The spinal cord receives its blood supply mainly from the anterior spinal artery and the two posterior spinal arteries. Both run the length of the spinal cord and receive collateral supply. The posterior spinal arteries receive 12 unpaired radicular branches and the anterior spinal artery receives 7-10 unpaired radicular branches and hence has a less efficient collateral supply [1].
The anterior spinal artery is narrowest at the level of T8, the "watershed" area most liable to ischemia. The artery of the Adamkiewicz, the largest radicular artery usually arises at T9-L2 level and is on the left in 70% of the population [1].
Acute spinal cord ischemia is rare, accounting for approximately 5% to 8% of all acute myelopathies and 1% to 2% of all strokes [2]. The most prevalent etiology is atherosclerosis followed by aortic pathologies with or without surgery [3, 4]. Other causes include degenerative spine disease, cardiac embolism, systemic hypotension, intercostals nerve block, and cryptogenic causes [5]. In our case, the patient was found to have an aortic pathology as the cause of his symptoms.
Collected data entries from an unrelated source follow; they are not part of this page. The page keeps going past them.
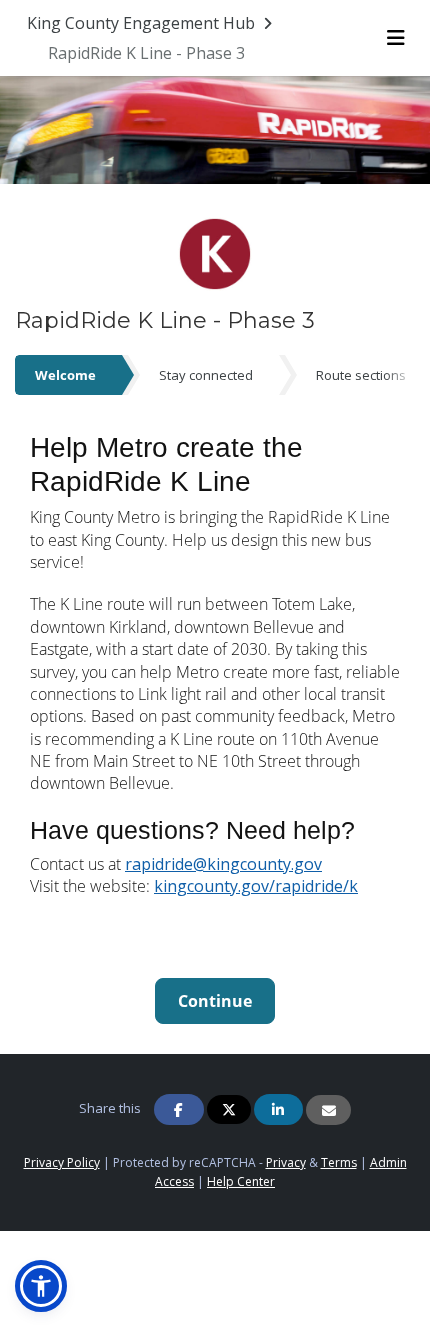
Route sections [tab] (361, 375)
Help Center (241, 1181)
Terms (339, 1162)
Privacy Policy (62, 1162)
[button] (41, 1286)
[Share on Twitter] (229, 1109)
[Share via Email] (328, 1110)
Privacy (286, 1162)
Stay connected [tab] (206, 375)
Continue (215, 1001)
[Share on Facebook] (179, 1109)
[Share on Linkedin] (279, 1109)
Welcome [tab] (65, 375)
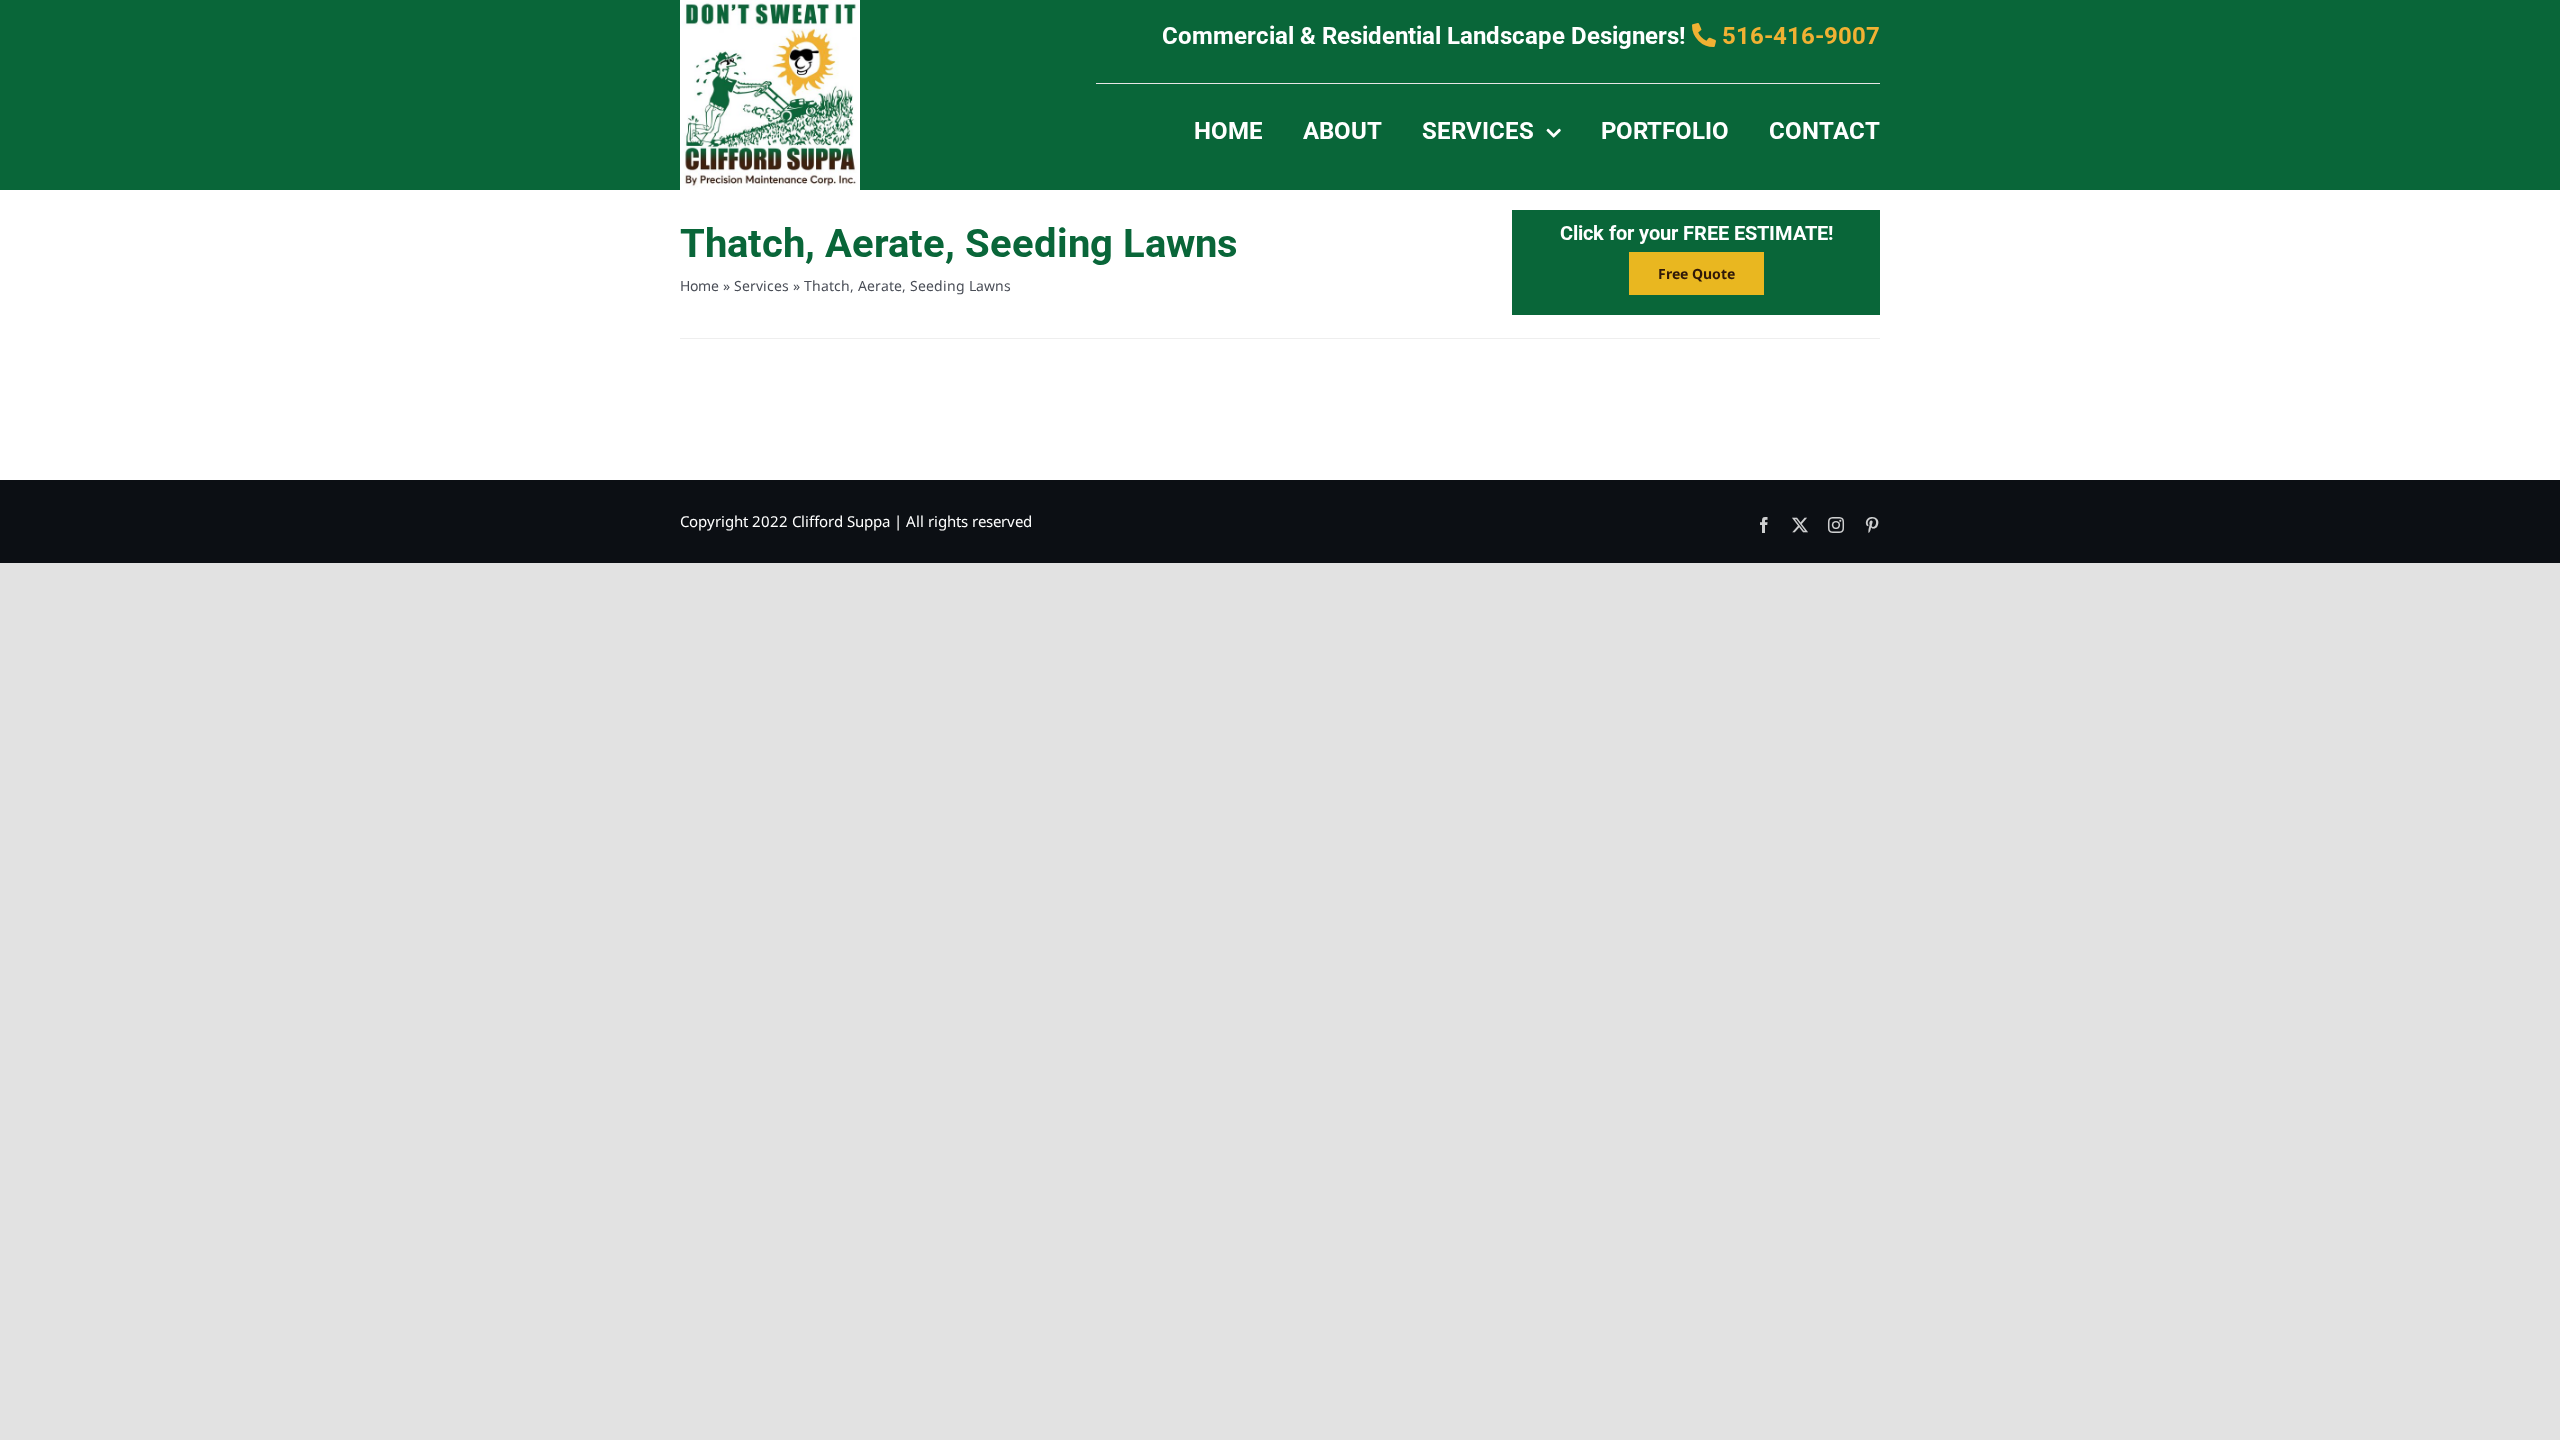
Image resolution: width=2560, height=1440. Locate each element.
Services (761, 285)
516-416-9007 (1798, 36)
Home (699, 285)
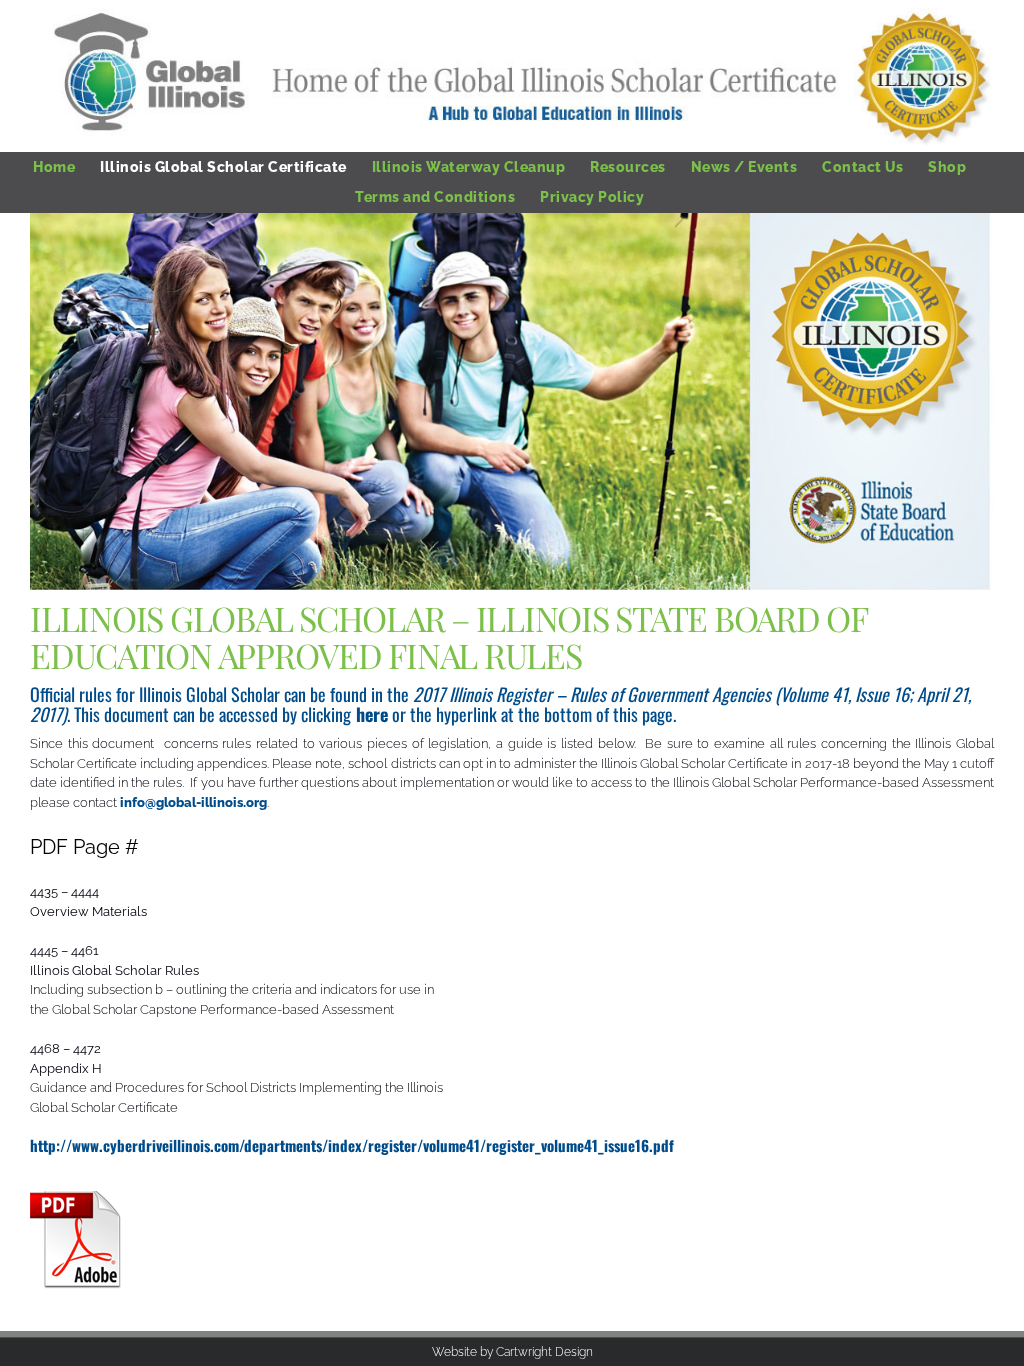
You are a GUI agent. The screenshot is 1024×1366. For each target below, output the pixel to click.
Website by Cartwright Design (512, 1352)
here (372, 714)
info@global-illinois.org (193, 802)
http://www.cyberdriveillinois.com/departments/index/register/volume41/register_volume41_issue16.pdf (352, 1145)
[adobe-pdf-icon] (80, 1197)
The rate of onset of paraplegia is one of the strongest indicators of the underlying pathology. A paraplegia or tetraplegia of sudden onset is most commonly due to injury. Typically, there is a history of trauma associated with this mode of onset. Occasionally the lesion is vascular or the result of acute myelitis [1]. With the latter, there is usually onset associated with fever, spinal tenderness, and root pain. Despite the rapid onset and severity of neurological deficit in our case, there was no history of trauma or any constitutional symptoms suggesting systemic infection, which has raised the suspicion of a vascular pathology [1].
Spinal MRI is an essential investigation in the diagnosis of spinal cord ischemia [6]. The main objective of MRI is to exclude other causes of acute cord compression [7]. This is extremely helpful in the diagnosis of other causes of paresis, which are more common than spinal cord ischemia. The second feature of MRI is T2 weighted images, which usually show hyperintense signal changes within the cord [6, 7].
In our case, the management of this particular case consisted of conservative treatment and radical surgical approach towards the underlying cause by abdominal aortic aneurysm repair.
There seems to be some motor recovery since surgery and no further neurological deficit. We believe that the outcome at follow up is probably related to the initial motor deficit at presentation. Yet severe initial impairment (ASIA A and B) and female sex are considered to be independent predictors of unfavorable outcome [3]. The present case emphasizes the need of clinical suspicion and through abdominal and vascular examination in these cases for prompt diagnosis to avoid any associated patient morbidity and mortality [8].